Figure 3. Morphological changes of adult S. avenae after rifampicin treatment. (A) a wingless adult; (B) an intermediate form which should have developed into a winged morph but, instead, retained the sclerotized thorax and wing remnants (arrow); (C) a winged adult.
The percentage of winged morphs between generations exhibited a different trend. Specifically, the percentage of winged morphs was 5.25 and 33.7% for WG-1 and WG-2, respectively, while it was 25.53 and 12.53% in the rifampicin treated groups. Moreover, there were no significant differences in the development of wing dimorphism between the generations (WG-1 vs. WG-2: t = −2.03, P = 0.1089; WLG-1 vs. WLG-2: t = 1.99, P = 0.1109).
Phenotypic Impact of Starvation on the Wing Development
Both survival rate and the percentage of winged morphs were significantly reduced after starvation treatment to neonatal nymphs (Figures 4A,B). Starvation for 0, 24, 48, and 72 h had significantly different mean survival rates in WG-1 (F = 341.83, P < 0.0001) and WLG-1 (F = 630.16, P < 0.0001), respectively. The survival rates were consistently over 90% when aphids were starved for 24 h, with no significant difference between WG-1 and WLG-1. In contrast, survivorships in WG-1 and WLG-1 were reduced substantially to 47.5 and 66.5%, respectively, after aphids were starved for 48 h. The survival rate decreased dramatically to 1.5 and 1.0% in, respectively, WG-1 and WLG-1 after 72 h starvation, at which point the proportion of individuals that had developed wings could no longer be effectively estimated. Aphid mortality reached 100% when starved for more than 72 h. Consequently, wing development was further investigated only for aphids starved 0, 24, and 48 h.
Figure 4. Phenotypic impacts of starvation treatment on S. avenae. The endpoint measurements include (A) Survivorship; (B) wing development; and production of F1 and winged individuals among F2 offspring from winged (C) and wingless (D) adults. WG-1/2: winged F1/F2 population; WLG-1/2: wingless F1/F2 population.
Starvation significantly reduced the percentage of the winged morphs in F1 S. avenae. Specifically, the percentage of winged aphids was drastically reduced from 18.75 to 8.33 and 1.11%, respectively, after 24 and 48 h of starvation treatments in WG-1 (F = 8.75, P = 0.0045). However, the percentage of winged morphs in WLG-1 was reduced from 13.69 to 10.12 and 4.97%, respectively, after 24 and 48 h of starvation treatment, with no significant differences between different starvation times (F = 2.20, P = 0.1530) (Table 1, Figure 4B). Among the three different starvation times, there were no significant differences in the wing development between WG-1 and WLG-1 (0 h: t = 1.01, P = 0.3434; 24 h: t = −0.48, P = 0.6473; 48 h: t = −1.00, P = 0.3738) (Table 1).
Table 1. The number of offspring and proportion of the winged individuals derived from the winged and wingless adults.

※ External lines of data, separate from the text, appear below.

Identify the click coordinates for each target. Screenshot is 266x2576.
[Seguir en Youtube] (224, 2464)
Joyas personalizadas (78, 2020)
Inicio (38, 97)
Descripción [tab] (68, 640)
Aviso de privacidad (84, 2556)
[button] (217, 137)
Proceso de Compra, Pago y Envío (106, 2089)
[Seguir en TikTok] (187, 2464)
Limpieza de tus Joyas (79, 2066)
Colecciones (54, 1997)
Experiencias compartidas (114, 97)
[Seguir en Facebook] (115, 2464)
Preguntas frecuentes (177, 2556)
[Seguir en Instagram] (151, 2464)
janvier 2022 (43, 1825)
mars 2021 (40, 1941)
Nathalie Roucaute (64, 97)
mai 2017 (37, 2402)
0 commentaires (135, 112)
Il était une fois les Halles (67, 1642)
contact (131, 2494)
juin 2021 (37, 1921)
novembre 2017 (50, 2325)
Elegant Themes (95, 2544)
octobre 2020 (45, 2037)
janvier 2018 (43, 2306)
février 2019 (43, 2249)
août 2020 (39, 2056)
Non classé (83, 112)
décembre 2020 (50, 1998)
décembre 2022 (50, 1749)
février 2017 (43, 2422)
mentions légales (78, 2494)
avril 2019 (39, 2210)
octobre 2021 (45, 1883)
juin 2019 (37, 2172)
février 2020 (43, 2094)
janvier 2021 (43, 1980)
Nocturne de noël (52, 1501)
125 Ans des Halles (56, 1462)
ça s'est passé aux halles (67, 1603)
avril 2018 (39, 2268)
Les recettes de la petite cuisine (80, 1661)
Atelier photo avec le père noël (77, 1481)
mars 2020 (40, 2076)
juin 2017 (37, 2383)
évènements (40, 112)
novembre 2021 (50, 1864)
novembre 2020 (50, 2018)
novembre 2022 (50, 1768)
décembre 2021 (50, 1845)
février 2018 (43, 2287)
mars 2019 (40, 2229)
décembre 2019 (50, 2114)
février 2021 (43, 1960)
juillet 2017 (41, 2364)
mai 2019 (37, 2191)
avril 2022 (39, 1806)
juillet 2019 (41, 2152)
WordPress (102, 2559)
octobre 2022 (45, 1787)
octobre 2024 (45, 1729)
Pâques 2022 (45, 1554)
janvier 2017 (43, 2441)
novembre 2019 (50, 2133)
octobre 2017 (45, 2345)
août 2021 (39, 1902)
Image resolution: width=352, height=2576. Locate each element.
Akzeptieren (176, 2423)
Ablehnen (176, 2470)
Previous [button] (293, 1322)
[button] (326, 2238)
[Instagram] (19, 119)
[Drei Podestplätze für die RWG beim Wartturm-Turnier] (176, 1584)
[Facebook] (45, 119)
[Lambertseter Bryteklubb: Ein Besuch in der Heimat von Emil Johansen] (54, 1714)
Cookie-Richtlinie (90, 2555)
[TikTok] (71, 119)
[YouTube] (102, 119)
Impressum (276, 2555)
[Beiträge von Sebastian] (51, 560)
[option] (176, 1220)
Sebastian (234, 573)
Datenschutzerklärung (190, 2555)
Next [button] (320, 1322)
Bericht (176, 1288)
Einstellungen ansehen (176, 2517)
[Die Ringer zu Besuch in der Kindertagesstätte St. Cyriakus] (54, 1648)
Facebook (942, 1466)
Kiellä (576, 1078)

The starvation to neonatal nymphs affected aphid fecundity in comparison to the non-starved controls. Specifically, the number of offspring produced for the WG-2 generated increased from 44.4 to 86.4 when WG-1 parents starved 0 and 48 h were compared. The opposite effect was shown in a decrease of WLG-2 offspring from 147.0 to 73.8 when contrasting those derived from WLG-1 parents starved 0 and 48 h (Figure 4C). This change in reproduction (number of offspring) across time (0 vs. 48 h) was reflected as a significant difference in WG-2 (F = 4.32, P = 0.0386) and WLG-2 (F = 9.70, P = 0.0031) (Table 1). On the contrary, the proportion of the winged aphids increased as the starvation time was prolonged in WG-2 (F = 12.60, P = 0.0011) (Figure 4D). There were no significant differences in the percentage of winged individuals between controls and 24 h starvation treatments in WLG-2. Starvation for 48 h led to significantly lower rate of winged offspring compared to the non-starved controls and 24 h-starved aphids (F = 10.04, P = 0.0257) (Table 1).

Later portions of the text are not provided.